--- START Document text ---

Keywords

1 Introduction

Built-up area refers to the land of urban and rural residential and public facilities, including industrial and mining land, energy land, transportation, water conservancy, communication and other infrastructure land, tourist land, military land and so on. Built-up is one of the most important elements of land use, and plays an extremely important role in urban planning. In the process of urban development, on the one hand, the expansion of the built-up area provides suitable sites for industrial production, economic activities, and people living. On the other hand, the built-up area has profoundly changed the natural surface of the region, and then affects the natural processes of heat exchange, hydrological process and ecosystem [1].

Built-up area extraction based on remote sensing image has always been a research hotspot. In [2,3,4], normalized difference building index (NDBI), index-based build-up index (IBI) and texture-derived built-up presence index (PanTex) are separately proposed in order to extract buildings. But these methods have strong dependence on threshold selection, and how to find the suitable threshold is very difficult. In recent years, very high resolution and hyperspectral images have been gradually used in building extraction. Many methods which are based on morphological filtering [5], spatial structure features [6], grayscale texture features [7], image segmentation [8] and geometric features [9] have been applied to building extraction. But these methods are difficult to consider spectral information and spatial structure information at the same time. With the rapid development of convolution neural network and deep learning, especially the excellent performance of deep convolution neural network on ImageNet contest [10,11,12,13], CNN has shown great advantages in image pattern recognition, scene classification [14], object detection and other issues. More and more researchers have applied CNN to remote sensing image classification. In [15,16,17], CNN of different structures have been used for building extraction. In [24], Deep Collaborative Embedding (DCE) model integrates the weakly-supervised image-tag correlation, image correlation and tag correlation simultaneously and seamlessly for understanding social image. These studies were based on open data sets within small range and ground truth, which made great progress in the methodology. However, there are few researches on image classification in large areas. For 15-m built-up area extraction based on CNN in large region, there are three key issues: (1) Acquisition and preprocessing of huge Landsat 8-OLI images. (2) Generate a large number of accurate sample points applied to train CNN. (3) CNN framework using multiband-spectral and spatial information simultaneously. In this paper, we study these three points and try to find a solution.

--- END Document text ---

Exercise 1:
In the introduction, rewrite the passage starting at "Built-up area refers" and ending at "and ecosystem [1].", changing "urban planning" to "spatial planning".
Exercise 2:
Using the introduction, explain why the index-based methods NDBI, IBI and PanTex are considered limited for extracting buildings.

--- START Dataset entries ---

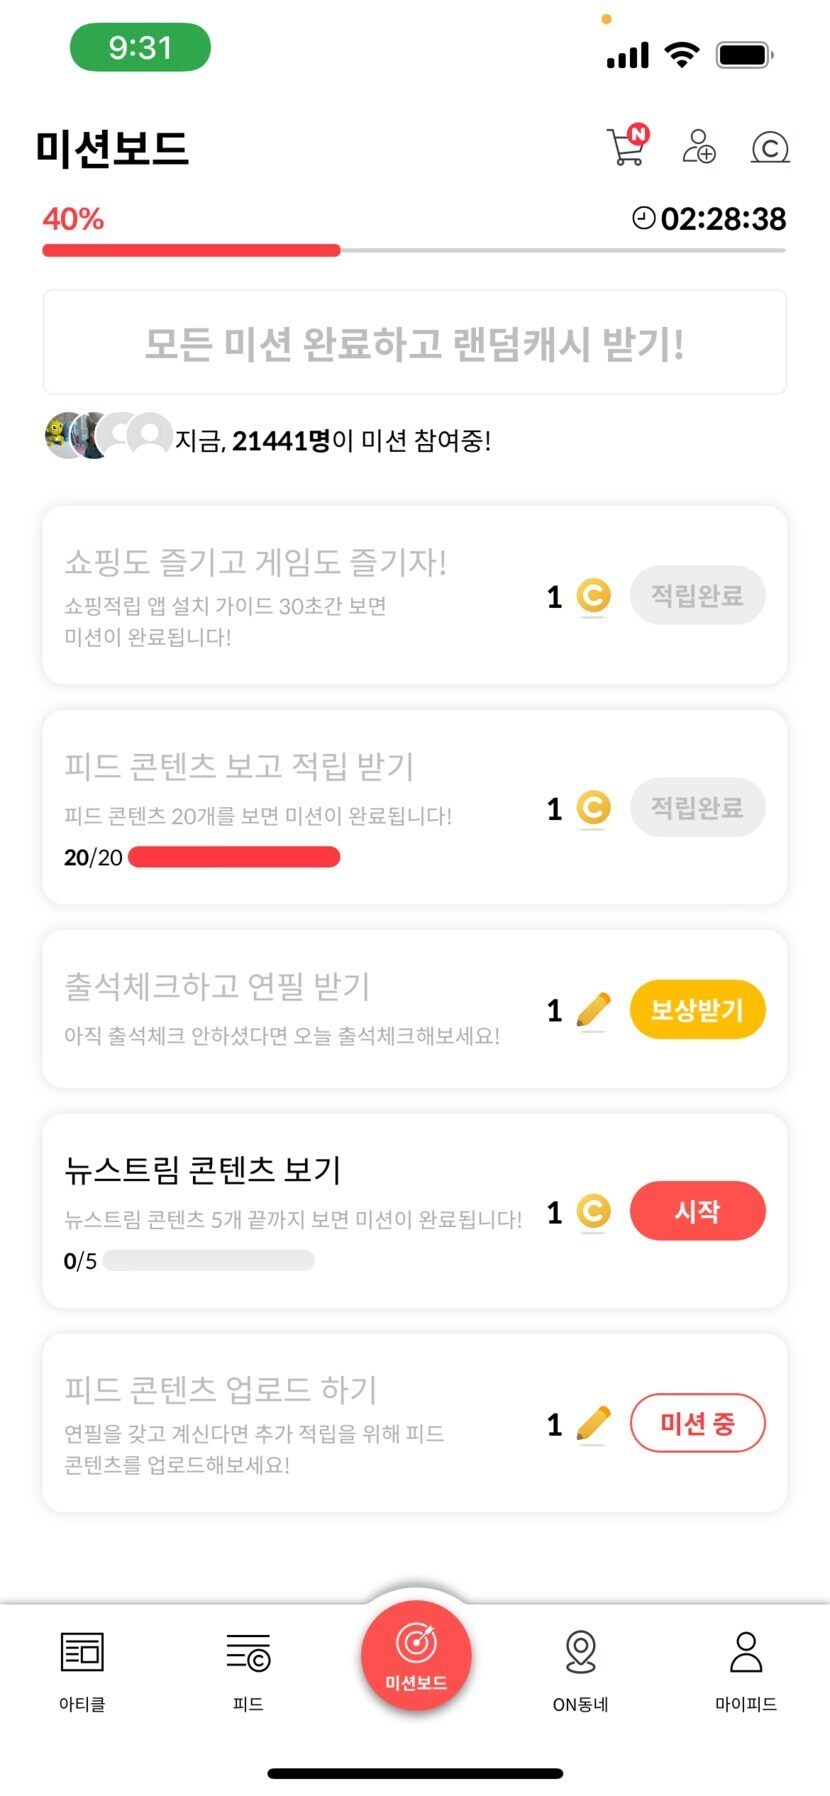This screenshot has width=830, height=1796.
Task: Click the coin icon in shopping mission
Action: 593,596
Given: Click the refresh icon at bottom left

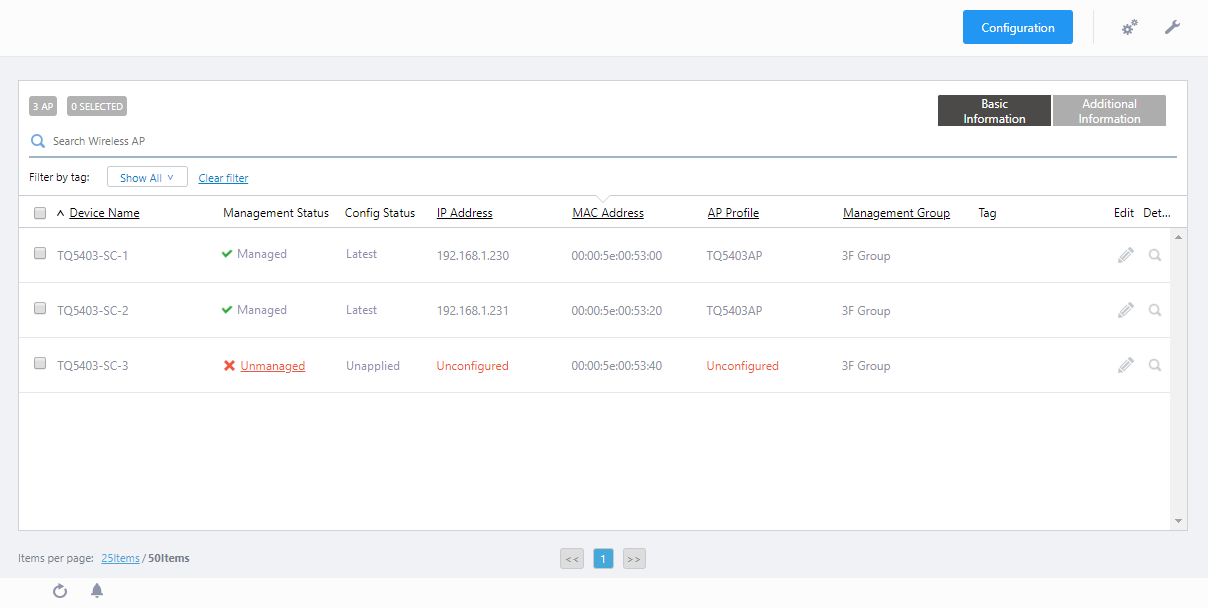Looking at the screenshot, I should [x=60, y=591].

--- END Dataset entries ---

Correct response 1:
Built-up area refers to the land of urban and rural residential and public facilities, including industrial and mining land, energy land, transportation, water conservancy, communication and other infrastructure land, tourist land, military land and so on. Built-up is one of the most important elements of land use, and plays an extremely important role in spatial planning. In the process of urban development, on the one hand, the expansion of the built-up area provides suitable sites for industrial production, economic activities, and people living. On the other hand, the built-up area has profoundly changed the natural surface of the region, and then affects the natural processes of heat exchange, hydrological process and ecosystem [1].

Correct response 2:
These methods depend heavily on the selected threshold, and finding a suitable threshold is very difficult.